Effects of glucagon-like peptide-1 receptor agonists on mortality and cardiovascular events: A comprehensive meta-analysis of randomized controlled trials

NTRODUCTION: The publication of the results of LEADER and SUSTAIN-6 trials suggested a possible beneficial effect of the class of GLP-1 receptor agonists on cardiovascular morbidity and mortality. The aim of the present meta-analysis is to collect and synthetize all available evidence on the effect of GLP-1 receptor agonists on cardiovascular events and mortality. METHODS: A Medline search for GLP-1 receptor agonists (exenatide, liraglutide, lixisenatide, albiglutide, dulaglutide, or semaglutide) was performed, collecting all randomized clinical trials with a duration >11weeks, enrolling patients with type 2 diabetes, and comparing a GLP-1 receptor agonist with placebo or any other non-GLP-1 receptor agonist drug. The principal outcome of this analysis was the effect of GLP-1 receptor agonists on all-cause and cardiovascular mortality, overall (fatal plus nonfatal) myocardial infarction, stroke, and heart failure. RESULTS: Out of 113 trials fulfilling inclusion criteria (mean duration 41.7±38.2weeks), 32, 25, 48, 43 and 32 reported at least one event for all-cause and cardiovascular mortality, overall (fatal plus nonfatal) myocardial infarction, stroke, and heart failure, respectively.
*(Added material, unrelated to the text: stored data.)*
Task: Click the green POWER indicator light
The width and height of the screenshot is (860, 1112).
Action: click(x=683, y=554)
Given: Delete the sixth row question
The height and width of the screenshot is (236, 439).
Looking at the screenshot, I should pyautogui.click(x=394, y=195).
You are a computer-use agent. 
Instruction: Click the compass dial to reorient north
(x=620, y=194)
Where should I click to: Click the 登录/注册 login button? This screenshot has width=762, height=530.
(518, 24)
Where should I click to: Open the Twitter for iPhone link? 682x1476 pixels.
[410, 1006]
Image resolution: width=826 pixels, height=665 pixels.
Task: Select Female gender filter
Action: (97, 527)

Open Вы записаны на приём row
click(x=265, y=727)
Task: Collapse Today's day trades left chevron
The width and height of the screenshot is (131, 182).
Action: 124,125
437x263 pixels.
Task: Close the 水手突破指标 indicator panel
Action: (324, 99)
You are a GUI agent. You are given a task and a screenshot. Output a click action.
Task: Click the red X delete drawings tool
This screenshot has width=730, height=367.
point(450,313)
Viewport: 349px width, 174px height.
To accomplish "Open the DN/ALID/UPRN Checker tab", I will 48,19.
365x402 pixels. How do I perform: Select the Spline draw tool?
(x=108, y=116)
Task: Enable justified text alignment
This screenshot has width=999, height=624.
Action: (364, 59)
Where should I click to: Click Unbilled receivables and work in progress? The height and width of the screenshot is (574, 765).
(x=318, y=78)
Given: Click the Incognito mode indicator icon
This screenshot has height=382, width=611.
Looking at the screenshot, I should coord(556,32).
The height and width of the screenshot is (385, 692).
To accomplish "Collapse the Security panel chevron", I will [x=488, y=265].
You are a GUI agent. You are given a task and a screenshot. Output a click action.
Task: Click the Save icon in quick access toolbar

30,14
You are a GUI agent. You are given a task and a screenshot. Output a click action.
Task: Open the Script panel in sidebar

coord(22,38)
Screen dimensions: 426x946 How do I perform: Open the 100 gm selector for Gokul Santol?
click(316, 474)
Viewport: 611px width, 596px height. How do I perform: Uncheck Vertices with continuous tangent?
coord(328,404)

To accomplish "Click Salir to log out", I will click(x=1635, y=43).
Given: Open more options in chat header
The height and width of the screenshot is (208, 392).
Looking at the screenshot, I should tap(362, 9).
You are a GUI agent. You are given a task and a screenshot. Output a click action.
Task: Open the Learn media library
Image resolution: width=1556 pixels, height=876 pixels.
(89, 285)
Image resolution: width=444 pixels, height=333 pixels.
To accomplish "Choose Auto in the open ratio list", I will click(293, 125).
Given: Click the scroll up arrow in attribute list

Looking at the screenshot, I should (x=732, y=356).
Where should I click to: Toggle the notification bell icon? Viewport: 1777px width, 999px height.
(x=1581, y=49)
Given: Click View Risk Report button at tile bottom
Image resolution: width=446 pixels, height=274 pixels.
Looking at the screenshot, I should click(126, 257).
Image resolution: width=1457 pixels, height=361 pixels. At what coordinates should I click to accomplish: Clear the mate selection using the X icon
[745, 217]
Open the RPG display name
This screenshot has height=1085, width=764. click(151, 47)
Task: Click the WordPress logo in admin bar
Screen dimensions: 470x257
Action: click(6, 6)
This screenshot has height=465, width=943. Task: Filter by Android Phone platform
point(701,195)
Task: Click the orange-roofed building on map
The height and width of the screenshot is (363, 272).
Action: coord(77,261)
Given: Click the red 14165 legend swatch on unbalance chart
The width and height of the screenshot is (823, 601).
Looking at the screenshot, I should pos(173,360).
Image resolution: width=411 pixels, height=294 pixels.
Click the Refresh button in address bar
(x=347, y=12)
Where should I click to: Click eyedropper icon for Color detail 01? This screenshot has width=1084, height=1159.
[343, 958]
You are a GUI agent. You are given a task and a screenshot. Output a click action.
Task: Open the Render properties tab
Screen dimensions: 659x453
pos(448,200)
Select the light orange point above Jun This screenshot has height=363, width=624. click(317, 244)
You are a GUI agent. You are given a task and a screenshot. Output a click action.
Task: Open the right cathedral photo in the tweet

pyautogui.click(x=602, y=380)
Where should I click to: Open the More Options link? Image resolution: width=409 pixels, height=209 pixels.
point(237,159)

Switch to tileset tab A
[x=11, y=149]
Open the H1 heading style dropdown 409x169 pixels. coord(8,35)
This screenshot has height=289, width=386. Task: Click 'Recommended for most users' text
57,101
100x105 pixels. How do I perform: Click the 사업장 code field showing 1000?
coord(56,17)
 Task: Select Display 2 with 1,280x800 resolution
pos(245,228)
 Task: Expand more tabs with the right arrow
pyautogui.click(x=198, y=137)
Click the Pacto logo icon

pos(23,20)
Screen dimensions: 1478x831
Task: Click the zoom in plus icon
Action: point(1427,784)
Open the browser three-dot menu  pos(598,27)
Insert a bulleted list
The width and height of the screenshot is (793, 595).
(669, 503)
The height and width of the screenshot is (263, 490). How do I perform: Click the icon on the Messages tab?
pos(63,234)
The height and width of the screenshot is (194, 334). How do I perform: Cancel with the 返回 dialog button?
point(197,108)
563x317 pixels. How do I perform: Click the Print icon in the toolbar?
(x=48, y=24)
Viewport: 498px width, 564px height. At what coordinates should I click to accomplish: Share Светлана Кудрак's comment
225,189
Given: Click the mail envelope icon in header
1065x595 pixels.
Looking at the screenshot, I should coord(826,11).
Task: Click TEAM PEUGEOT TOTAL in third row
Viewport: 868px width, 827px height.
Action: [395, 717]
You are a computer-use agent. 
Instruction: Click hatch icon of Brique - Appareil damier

In GLP-1 receptor agonist-treated patients, all-cause mortality, cardiovascular mortality, and myocardial infarction were significantly lower than in comparators (MH-OR [95% CI] 0.88 [0.79-0.97], p=0.015, 0.84 [0.74-0.96], p=0.009, and 0.90 [0.80-1.00], p=0.050, respectively), whereas no beneficial effect was observed for stroke and heart failure (MH-OR [95% CI] 0.90 [0.81-1.00]. p=0.059. 0.89 [0.76-1.04]. p=0.15. and 0.92 [0.81-1.06]. p=0.25. respectively). CONCLUSIONS: Overall, the agents of this class appear to reduce all-cause mortality, cardiovascular mortality, and the incidence of myocardial infarction at mid-term follow up.